Skip the pictures. Output only the lines below starting at the line with "This screenshot has height=397, width=551." and ending at the line with "Select the UFD tag on AET-2", both ends included, exactly as they are.

======

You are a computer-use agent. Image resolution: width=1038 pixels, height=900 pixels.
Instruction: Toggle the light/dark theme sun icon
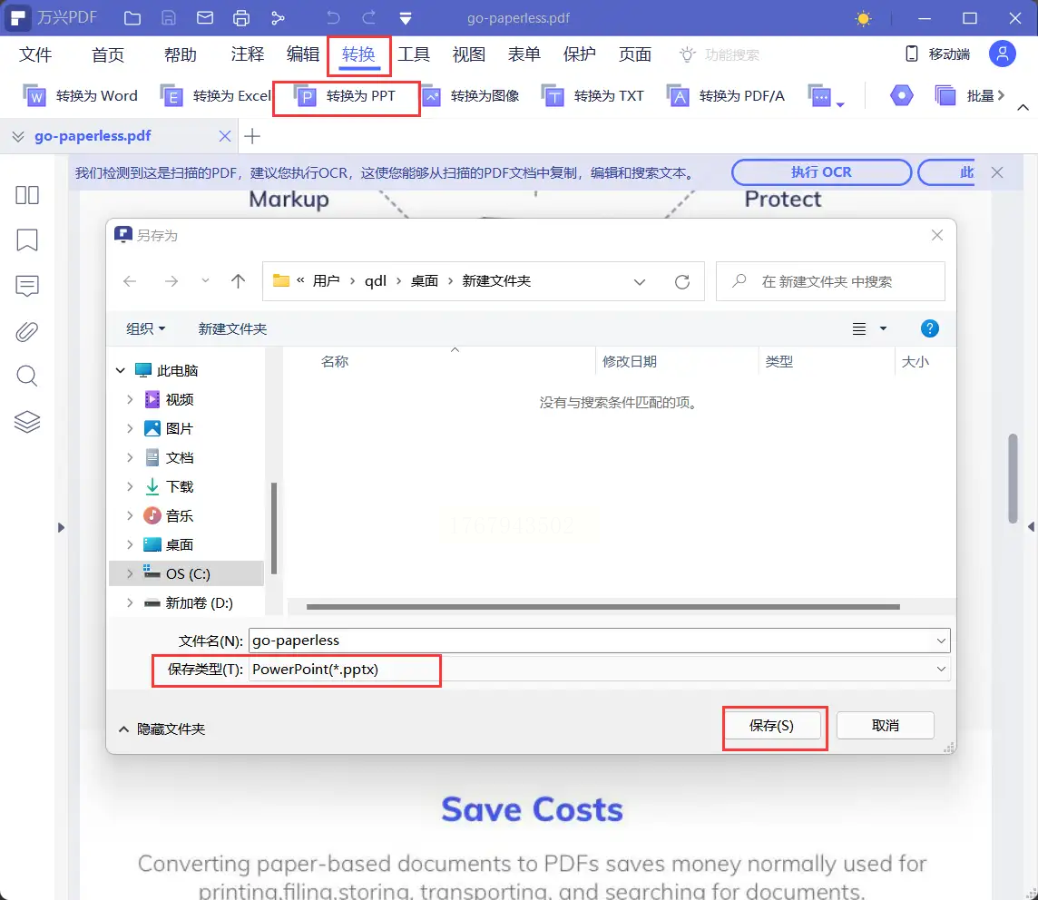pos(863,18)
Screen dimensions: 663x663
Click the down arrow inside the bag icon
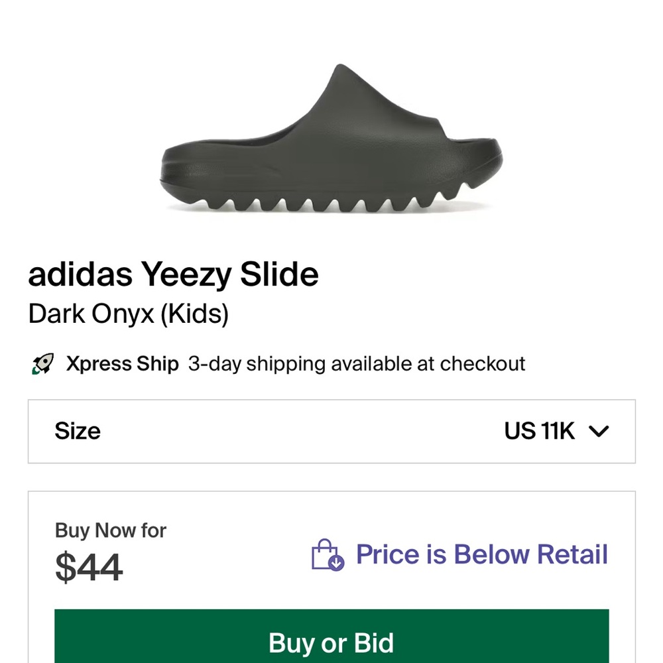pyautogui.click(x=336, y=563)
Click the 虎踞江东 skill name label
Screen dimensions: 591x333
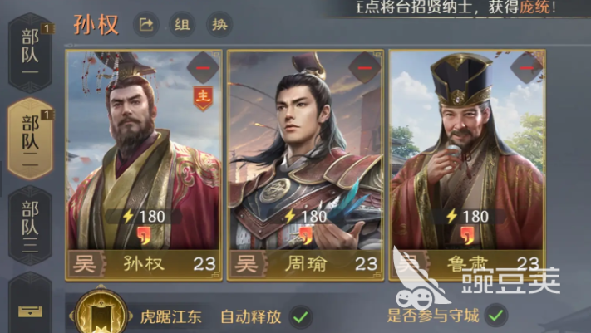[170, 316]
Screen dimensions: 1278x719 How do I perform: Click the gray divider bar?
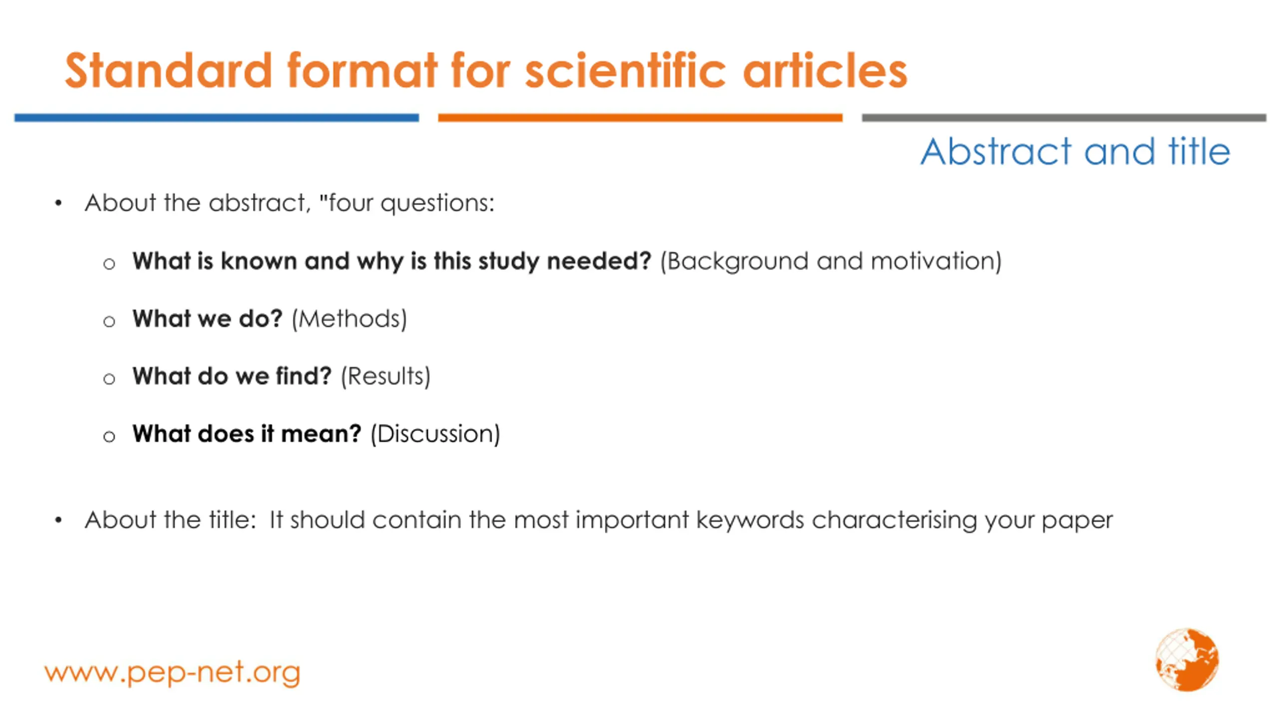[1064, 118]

======

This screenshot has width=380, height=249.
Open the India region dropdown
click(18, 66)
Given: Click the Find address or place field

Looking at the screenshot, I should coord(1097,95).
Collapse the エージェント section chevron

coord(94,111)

======

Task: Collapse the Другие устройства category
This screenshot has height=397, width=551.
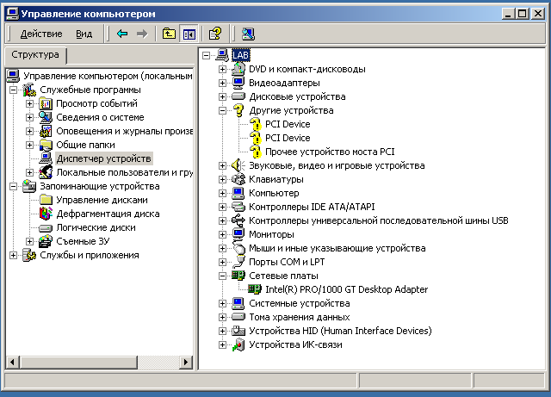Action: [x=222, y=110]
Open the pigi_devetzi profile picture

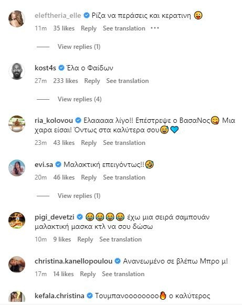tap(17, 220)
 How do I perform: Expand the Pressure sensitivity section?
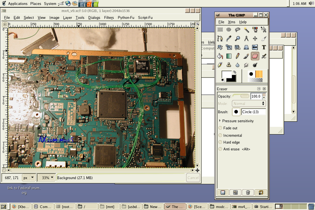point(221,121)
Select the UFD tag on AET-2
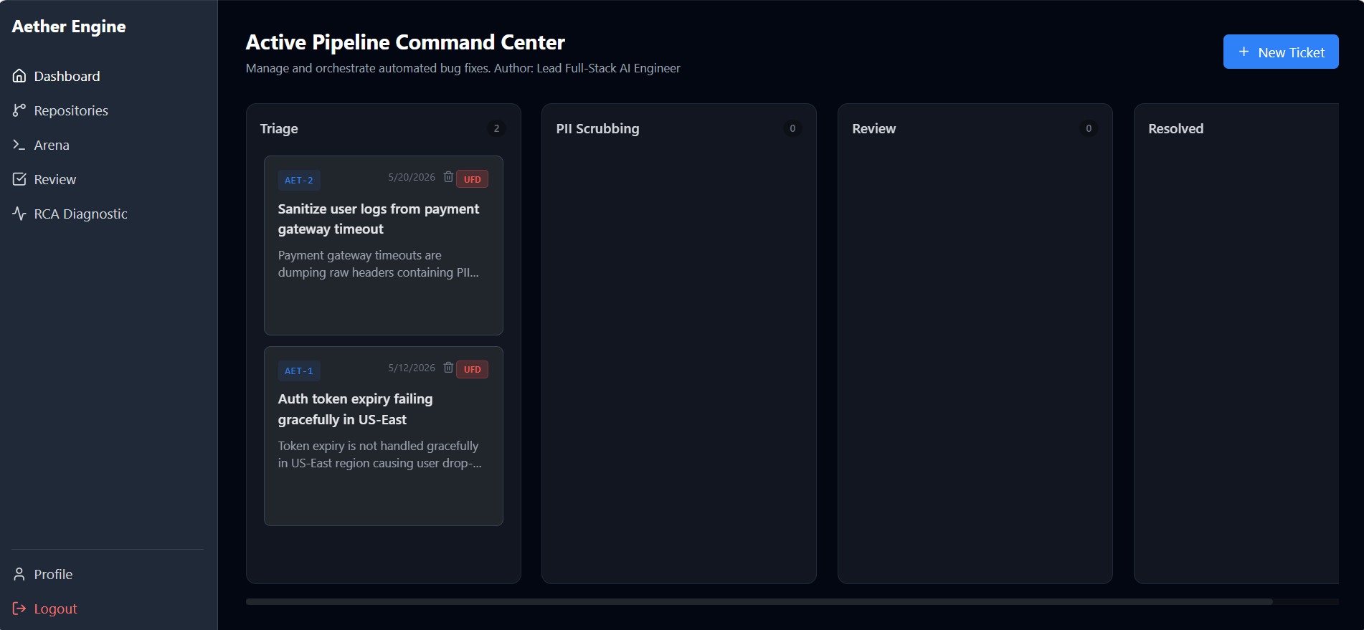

======

_SOLUTION FOR THIS TASK_.
This screenshot has height=397, width=551.
Action: [x=222, y=110]
Open the pigi_devetzi profile picture

tap(17, 220)
 How do I perform: Expand the Pressure sensitivity section?
point(221,121)
Select the UFD tag on AET-2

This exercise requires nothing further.